In the south-southeast peninsula, the model fits really well and international arrivals are a strong driver, so investments in international connectivity make a lot of sense — airport capacity, marketing campaigns aimed at foreign tourists, visa facilitation, and continued investment in heritage and ecotourism infrastructure. This is the region where extra international demand will most reliably translate into more tourism activity.
In the central Bajío (Guanajuato, México, Querétaro, Michoacán), the model under-predicts, meaning these states are doing better than their fundamentals would suggest. The recommendation here is to formalize and protect whatever they are doing right — coordinated cultural-tourism circuits, branding of the Pueblos Mágicos, urban-heritage marketing. The advantage exists; the job is to make it stable and scalable.
In the northern industrial belt (Nuevo León, Coahuila, Chihuahua, Tamaulipas), international leisure is not the play. The local coefficients say these states respond to domestic and business travel. So the right investment is in MICE infrastructure (Meetings, Incentives, Conferences, Exhibitions) and corporate-travel facilitation, not international marketing campaigns that would not move the needle much.
In the Pacific corridor with high insecurity (Sinaloa, Guerrero, Morelos, Colima, Nayarit), the diagnosis is clear: security is the binding constraint. No matter how much you invest in marketing or infrastructure, the model tells us these states are under-performing what their fundamentals would predict, and the locally significant negative crime coefficient explains why. Public safety investment and reputation management have to come first; tourism investment without them will not pay off.

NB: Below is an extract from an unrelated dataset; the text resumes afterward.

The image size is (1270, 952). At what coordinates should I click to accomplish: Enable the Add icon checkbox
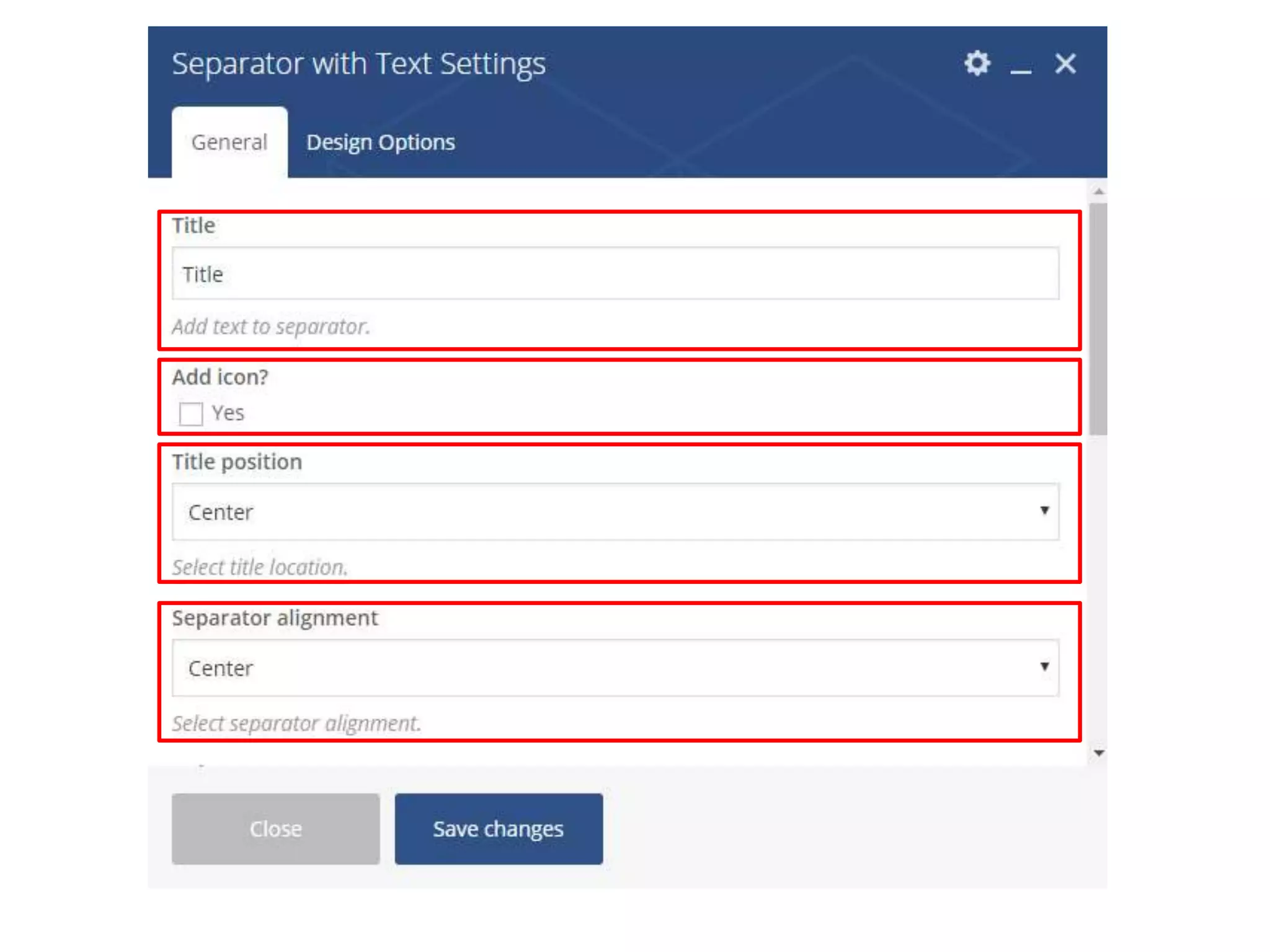pyautogui.click(x=190, y=413)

And in the northwest (Baja California, Sonora, Baja California Sur), the low local R² is itself the recommendation. Before issuing any policy prescription, the honest answer is that our model does not capture enough of what is going on in those states. A follow-up study with variables tailored to cross-border dynamics and resort economies would be the next step, not a confident policy recommendation based on a model that only explains half the variance.
6.6 Takeaway
Looking at the OLS and GWR side by side, the main lesson is that a national average can be misleading. Three of our four hypotheses were confirmed globally, but the GWR showed that even those confirmations come with important regional variation, and the fourth hypothesis (crime) is a case where OLS alone would have led us to the wrong conclusion. The GWR did not just give us a slightly better R²; it gave us 32 different stories instead of one, and that is what makes it actually useful for prescriptive analytics. Policy decisions and resource allocation in tourism are not made at the national level — they are made state by state — and the GWR matches that reality in a way that OLS structurally cannot.